経営関連情報 - 2008年12月01日

 雇用失業情勢が下降局面となるなか、来年4月就職予定の大学生や高校生などの新卒者で、企業から内定を取り消された者が、11月25日現在ですでに昨年度(94人)の3.5倍となる331人にのぼることが、厚生労働省が各ハローワークを通じて確認した人数の集計で明らかになった。同省は、新卒者の円滑な就職を強力に支援するため、大学生等からの採用内定取消し等に関する特別相談窓口を設置するなどの取組みを実施する。

 内定取消しの内訳は、大学生や短大生などが302人(昨年度37人)、高校生が29人(同57人)。内定を取り消した企業数は87社(同31社)だった。業種別にみると、「不動産業」が12社、84人、「サービス業」が23社、66人、「製造業」が17社、59人、「飲食店・宿泊業」が2社、49人など。事業所の規模別では、「300人以上」が24社、177人、「99人以下」が40社、81人、「100~299人」が23社、73人となっている。

全国10の地域別でみると、「南関東」(埼玉、千葉、神奈川、東京)が140人と全体の4割強を占めて突出して多く、次いで「九州」(沖縄を含む)が60人、「北陸」が37人、「中国」が24人、「東海」が21人などだが、「北海道」はゼロ人、「四国」は2人だった。また、取消しの理由は、倒産など「経営破たん」によるものが116人、「経営の悪化」によるものが212人、「不明」が3人だった。

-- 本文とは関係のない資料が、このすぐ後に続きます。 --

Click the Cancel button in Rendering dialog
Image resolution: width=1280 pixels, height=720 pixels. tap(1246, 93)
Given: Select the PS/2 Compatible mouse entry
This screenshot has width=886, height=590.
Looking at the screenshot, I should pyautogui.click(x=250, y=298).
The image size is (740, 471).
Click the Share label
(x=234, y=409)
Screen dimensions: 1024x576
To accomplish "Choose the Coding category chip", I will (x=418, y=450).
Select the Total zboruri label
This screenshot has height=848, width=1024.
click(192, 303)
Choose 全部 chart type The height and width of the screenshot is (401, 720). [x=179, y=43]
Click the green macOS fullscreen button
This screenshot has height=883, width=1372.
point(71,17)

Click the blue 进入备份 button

その後11月28日には日本綜合地所が来春入社予定の大学生53人全員の内定を取り消したことが報じられており、今後も内定取消しが増える可能性があることから、厚労省は、全国47都道府県に特別相談窓口を設置するほか、企業に対し「新卒者の採用に関する指針」の一層の周知を図る。同指針には、採用内定の時点で労働契約が成立したとみられる場合には、合理的な理由がない限り取消しは無効とされることなどが盛り込まれている。